→ SHORT EXERCISE: Copy out, word for word, the stretch of the material below that runs from the line containing "Image resolution: width=681, height=2576." through the line containing "[CuckGeil jetzt kennenlernen!] (161, 1428)", including both of those lines.

(begin)

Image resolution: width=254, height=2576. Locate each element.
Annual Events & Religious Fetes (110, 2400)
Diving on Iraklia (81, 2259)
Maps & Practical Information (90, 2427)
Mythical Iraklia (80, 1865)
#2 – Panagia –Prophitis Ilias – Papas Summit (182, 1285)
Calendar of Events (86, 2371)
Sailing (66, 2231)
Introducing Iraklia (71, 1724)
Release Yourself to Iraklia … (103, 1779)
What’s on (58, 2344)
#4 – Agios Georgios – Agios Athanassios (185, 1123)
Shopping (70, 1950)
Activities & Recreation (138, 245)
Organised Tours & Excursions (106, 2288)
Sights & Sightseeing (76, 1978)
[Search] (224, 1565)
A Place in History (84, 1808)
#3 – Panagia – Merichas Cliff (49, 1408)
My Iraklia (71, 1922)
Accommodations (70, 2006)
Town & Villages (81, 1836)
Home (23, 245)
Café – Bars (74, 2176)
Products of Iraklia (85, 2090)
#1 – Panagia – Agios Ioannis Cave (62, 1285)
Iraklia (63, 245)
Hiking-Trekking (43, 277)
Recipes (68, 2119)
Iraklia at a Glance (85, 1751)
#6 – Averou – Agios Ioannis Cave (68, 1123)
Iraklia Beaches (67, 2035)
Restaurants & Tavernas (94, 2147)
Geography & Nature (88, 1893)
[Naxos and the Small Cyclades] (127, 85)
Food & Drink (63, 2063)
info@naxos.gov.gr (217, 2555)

(end)
(begin)

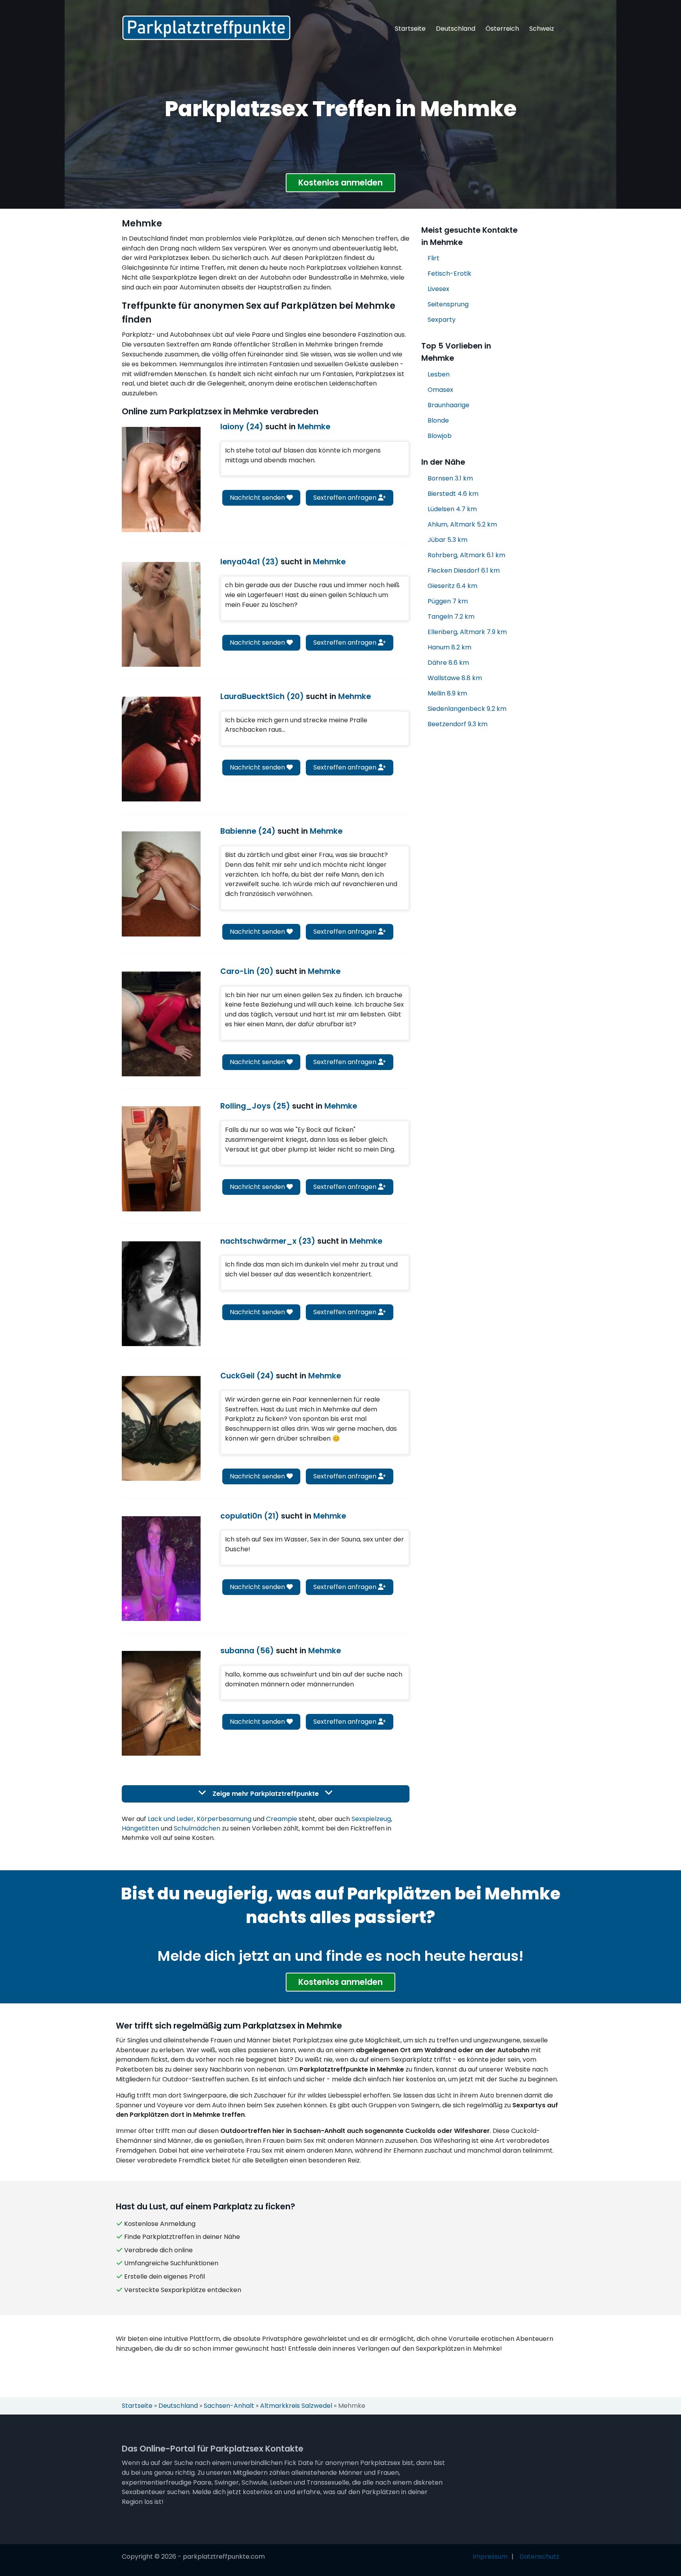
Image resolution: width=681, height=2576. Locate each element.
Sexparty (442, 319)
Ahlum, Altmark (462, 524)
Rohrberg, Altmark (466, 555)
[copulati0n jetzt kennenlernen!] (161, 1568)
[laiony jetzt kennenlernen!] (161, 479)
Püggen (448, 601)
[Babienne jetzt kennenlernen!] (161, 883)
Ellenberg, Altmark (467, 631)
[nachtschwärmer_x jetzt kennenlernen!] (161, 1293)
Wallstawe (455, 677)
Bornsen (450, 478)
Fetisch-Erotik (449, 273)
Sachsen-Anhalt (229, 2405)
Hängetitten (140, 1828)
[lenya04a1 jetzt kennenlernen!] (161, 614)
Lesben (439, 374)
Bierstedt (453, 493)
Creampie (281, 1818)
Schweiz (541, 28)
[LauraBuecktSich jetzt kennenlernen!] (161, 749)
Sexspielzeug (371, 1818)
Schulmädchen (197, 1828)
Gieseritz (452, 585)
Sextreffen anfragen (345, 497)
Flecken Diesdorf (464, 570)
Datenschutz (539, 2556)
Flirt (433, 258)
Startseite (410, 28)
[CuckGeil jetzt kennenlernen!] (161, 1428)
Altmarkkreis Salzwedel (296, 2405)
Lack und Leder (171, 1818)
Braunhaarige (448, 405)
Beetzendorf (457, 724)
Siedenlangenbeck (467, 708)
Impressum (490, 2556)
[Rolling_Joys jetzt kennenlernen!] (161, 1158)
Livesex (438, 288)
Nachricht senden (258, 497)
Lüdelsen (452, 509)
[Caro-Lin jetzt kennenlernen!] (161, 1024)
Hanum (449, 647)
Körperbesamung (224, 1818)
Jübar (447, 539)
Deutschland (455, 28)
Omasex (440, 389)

(end)

→ OUTPUT OF THE EXERCISE:
Image resolution: width=681, height=2576. Locate each element.
Sexparty (442, 319)
Ahlum, Altmark (462, 524)
Rohrberg, Altmark (466, 555)
[copulati0n jetzt kennenlernen!] (161, 1568)
[laiony jetzt kennenlernen!] (161, 479)
Püggen (448, 601)
[Babienne jetzt kennenlernen!] (161, 883)
Ellenberg, Altmark (467, 631)
[nachtschwärmer_x jetzt kennenlernen!] (161, 1293)
Wallstawe (455, 677)
Bornsen (450, 478)
Fetisch-Erotik (449, 273)
Sachsen-Anhalt (229, 2405)
Hängetitten (140, 1828)
[lenya04a1 jetzt kennenlernen!] (161, 614)
Lesben (439, 374)
Bierstedt (453, 493)
Creampie (281, 1818)
Schweiz (541, 28)
[LauraBuecktSich jetzt kennenlernen!] (161, 749)
Sexspielzeug (371, 1818)
Schulmädchen (197, 1828)
Gieseritz (452, 585)
Sextreffen anfragen (345, 497)
Flecken Diesdorf (464, 570)
Datenschutz (539, 2556)
Flirt (433, 258)
Startseite (410, 28)
[CuckGeil jetzt kennenlernen!] (161, 1428)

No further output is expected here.